The second narrative is punctuated by anti-climactic scenes where Jones gets his Washington education. He’s acting emotionally, says Feinstein, meaning he displays symptoms of a conscience when investigating the waterboarding posse. The senator advises him to stop trying to change the world. President Obama has other priorities, says national security adviser Denis McDonough. When Jones is told that his anti-torture crusade could kill the Affordable Care Act, he can only gulp. How’s a desk jockey supposed to choose between health care and international law?

The only shocking scene in Washington comes when a CIA security team invades the workroom of the Intelligence Committee staff in search of the Panetta Review, a damning document that had been accidentally shared with Jones and his team. An internal evaluation of the torture program prepared for Leon Panetta, Obama’s first CIA director, the review came to the same conclusion as Jones did: torture didn’t produce any actionable intelligence. Since the Panetta Review refuted the CIA’s talking points, the agency set out to seize it. With their gloves, vests and flashlights, the security men invading Capitol Hill bear a disconcerting resemblance to the torturers who waterboarded 9/11 mastermind Khalid Sheikh Mohammed. A lawless government abroad, “The Report” suggests, is a lawless government at home.

In the eternal Washington struggle between principles and process, guess which comes out ahead? The CIA charged that Jones had stolen the document, and the Obama Justice Department opens a criminal investigation of Jones and the committee staff. Feinstein throws a fit, and Brennan backs down with a grudging apology made possible by the agency’s victory. In the end, Obama agrees the full report will stay secret.

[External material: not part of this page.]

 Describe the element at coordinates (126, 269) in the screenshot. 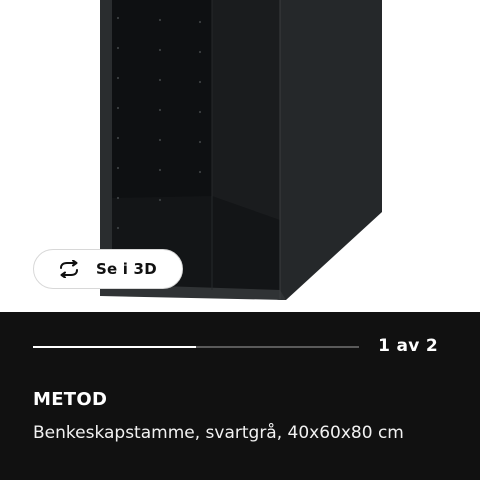

I see `view-in-3d-label: Se i 3D` at that location.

The triumph of process is sealed by a final assist from Jones. When the committee’s report is buried, Jones has one last chance at truth-telling. He meets a reporter from the New York Times in his car. The reporter, played by Matthew Rhys, tells him the paper will publish the whole report if he leaks it. The scene reminded me of “The Post,” another recent Washington flick, in which Rhys plays Daniel Ellsberg, who gave the Times the Pentagon Papers in 1971.

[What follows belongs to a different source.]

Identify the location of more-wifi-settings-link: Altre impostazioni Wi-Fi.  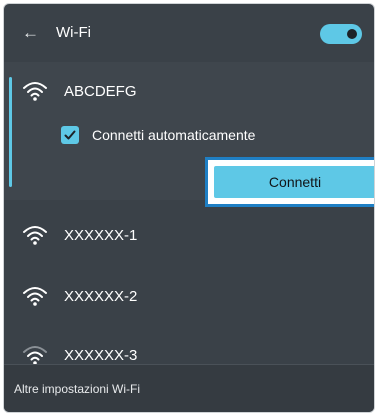
(77, 389).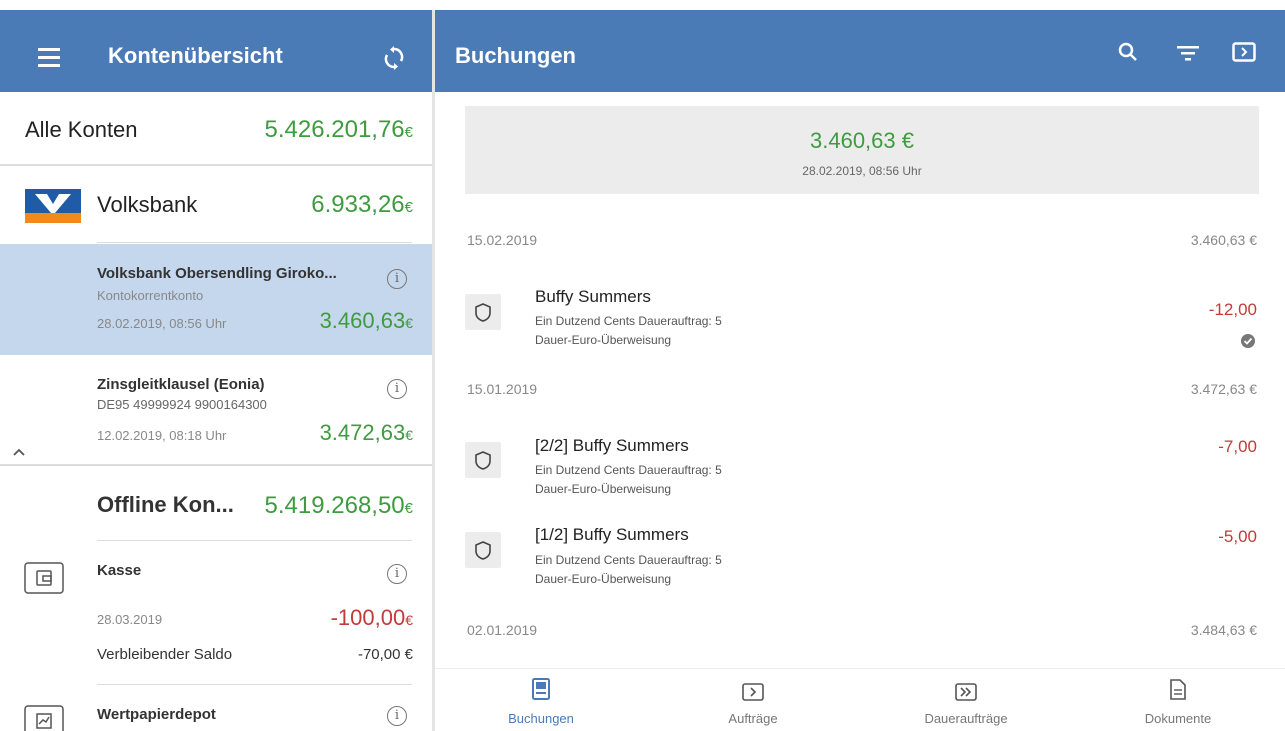 The width and height of the screenshot is (1285, 731). What do you see at coordinates (516, 56) in the screenshot?
I see `transactions-title: Buchungen` at bounding box center [516, 56].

But Jones is no Ellsberg. When the reporter asks him how he will feel if, after five years of work, the public can’t see what he found, Jones says, “I’ll feel I didn’t do my job,” and gets out of the car. He assumes personal responsibility, which is admirable, rather than blaming others, which would be entirely understandable. He obeyed the law, rather than becoming a whistleblower.

If he wasn’t so dutiful, Jones could have pulled an Ellsberg or an Edward Snowden. The New York Times and Washington Post probably would have published the entire torture report, just as they ran the Pentagon Papers and reported on Snowden’s NSA files. If Jones had leaked the report, we would have had a thorough public accounting of the U.S. government’s descent into barbarism from 2002 to 2008, and “The Report,” the movie, never would have been made. We would have had the real thing in our hands. Jones might well have gone to jail, but so might some of the torturers.

In the end, realism trumped idealism. We got cinema, not justice. As the credits rolled, you could almost hear the echo of the last lines of “Chinatown,” the 1974 noir thriller. “Forget it, Dan. It’s Washington.”